Department of Urology, Loyola University of Chicago, Chicago, Ilinois, U.S.A.

Certainly no one should underestimate the current value of laparoscopic nephrectomy or the skill and foresight of those who developed this technique. Nor should we underestimate the potential benefits to a patient who may experience less morbidity after nephrectomy when it is accomplished laparoscopi-cally. On the other hand, there remain several important unanswered questions regarding the use of laparoscopic nephrectomy:

1. Will it be widely available?

2. How does a clinician retain the necessary skills to perform it safely and effectively?

3. Are decisions concerning the appropriateness of nephron-sparing surgery versus laparoscopic nephrectomy being made appropriately?

4. What are the limits of laparoscopic nephrectomy; is it indicated for large or high-stage cancers?

In this excellent review, Drs. Kim and Clayman have detailed the current experience with the various laparoscopic approaches to nephrectomy. As with many other areas of emerging practices, the real problem with comparative analyses of techniques is patient selection. Comparing "contemporary" series of open and laparoscopic cases or even cases of hand-assisted versus pure laparoscopy, even when patients are "matched" for tumor size, etc., by definition excludes the thought process that caused the surgeon to select one technique over another. This being said, there does not seem to be a disadvantage in terms of cancer management of organ-confined renal cancers when laparoscopic nephrectomy is used. What are the limits of this technique? Recent experience suggests that in very experienced hands, large tumors (greater than 7 cm) can be treated with similar complication rates as that seen in smaller tumors. The real issue for the individual surgeon is to know his/her limits, i.e., patient selection is imperative.

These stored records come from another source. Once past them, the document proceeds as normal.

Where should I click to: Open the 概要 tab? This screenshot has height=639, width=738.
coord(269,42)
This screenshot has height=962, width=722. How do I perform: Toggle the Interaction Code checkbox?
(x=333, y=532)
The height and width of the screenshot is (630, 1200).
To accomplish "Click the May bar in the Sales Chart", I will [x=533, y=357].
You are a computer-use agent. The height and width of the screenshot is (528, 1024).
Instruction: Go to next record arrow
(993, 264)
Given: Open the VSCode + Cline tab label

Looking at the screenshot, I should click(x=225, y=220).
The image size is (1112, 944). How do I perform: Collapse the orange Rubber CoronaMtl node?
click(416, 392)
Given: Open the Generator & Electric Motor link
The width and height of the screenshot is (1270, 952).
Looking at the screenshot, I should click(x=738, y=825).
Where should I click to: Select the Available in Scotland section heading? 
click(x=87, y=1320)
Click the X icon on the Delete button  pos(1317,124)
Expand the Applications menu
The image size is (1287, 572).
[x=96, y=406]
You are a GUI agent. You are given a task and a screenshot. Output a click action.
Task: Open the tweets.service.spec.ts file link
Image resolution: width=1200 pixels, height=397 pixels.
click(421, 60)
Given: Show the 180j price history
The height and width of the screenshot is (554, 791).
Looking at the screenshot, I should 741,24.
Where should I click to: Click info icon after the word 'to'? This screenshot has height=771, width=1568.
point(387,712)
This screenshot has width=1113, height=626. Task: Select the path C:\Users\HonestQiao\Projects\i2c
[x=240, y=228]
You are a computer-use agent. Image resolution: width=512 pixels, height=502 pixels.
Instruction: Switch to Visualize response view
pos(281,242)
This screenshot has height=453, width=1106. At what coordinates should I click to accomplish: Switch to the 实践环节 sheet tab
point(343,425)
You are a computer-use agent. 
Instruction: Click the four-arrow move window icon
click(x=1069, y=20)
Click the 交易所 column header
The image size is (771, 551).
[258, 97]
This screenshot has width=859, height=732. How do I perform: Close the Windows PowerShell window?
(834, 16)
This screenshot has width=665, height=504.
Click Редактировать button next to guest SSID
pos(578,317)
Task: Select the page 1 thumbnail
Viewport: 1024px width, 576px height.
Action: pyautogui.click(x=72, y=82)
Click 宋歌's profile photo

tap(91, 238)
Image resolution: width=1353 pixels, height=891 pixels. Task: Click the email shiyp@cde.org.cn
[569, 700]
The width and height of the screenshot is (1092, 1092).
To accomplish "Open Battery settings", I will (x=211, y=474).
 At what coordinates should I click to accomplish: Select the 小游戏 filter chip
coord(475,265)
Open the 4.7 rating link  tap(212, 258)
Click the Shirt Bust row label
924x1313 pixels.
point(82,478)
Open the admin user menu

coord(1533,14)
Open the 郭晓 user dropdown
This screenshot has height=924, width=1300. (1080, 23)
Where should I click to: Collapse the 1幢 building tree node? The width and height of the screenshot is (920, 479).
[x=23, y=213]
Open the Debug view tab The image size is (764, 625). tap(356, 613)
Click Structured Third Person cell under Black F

Given the facts that (i) the average urologist currently performs one to two nephrectomies per year and (ii) urology does not have a "commonly performed" laparoscopic procedure (e.g., cholecystectomy in general surgery practice), how does a surgeon, even one who is adequately trained, maintain competency in laparoscopy nephrectomy? It seems that the only realistic answer to this problem is referral of these procedures to experienced laparo-scopically trained urologists inside or outside of one's practice.

Another area of concern is the dilemma of nephron-sparing surgery versus laparoscopic total nephrectomy. To date, nephron-sparing surgery seems to provide equal oncologic value in selected patients with localized renal cancer. What are the appropriate limits of nephron-sparing surgery and is it better for the patient to undergo a laparoscopic total nephrectomy or open nephron-sparing surgery? Patient selection, based on the depth of tumor involvement of the kidney, patient age, comorbidities, etc., is the key. Again the physician's self-judgment of his/her ability to perform any procedure safely and effectively should direct the approach used.

Finally, what limits should we apply to laparoscopic nephrectomy? Recent data from institutions with a wide experience with laparoscopic nephrectomy suggests that tumors greater than 7 cm in diameter can be removed with similar safety (complication rates, blood loss, length of stay, etc.) as is seen with smaller tumors. On the other hand, when large tumors involve extension to adjacent organs, blood vessels, and/or lymphatics, laparoscopic techniques probably are not currently indicated.

In summary, although laparoscopic nephrectomy is a gold standard (along with open nephrectomy and nephron-sparing surgery) for the management of localized renal cancers, it cannot be said too often that patient selection and an honest appraisal of one's expertise with any procedure is the key to management.

The surgical approach to removal of renal tumors is, and will continue to be, a moving target, as new techniques and systemic therapies are developed. It would seem clear that the urologic community should embrace research, which will yield less invasive, more effective therapies for this disease, which kills over 10,000 Americans annually.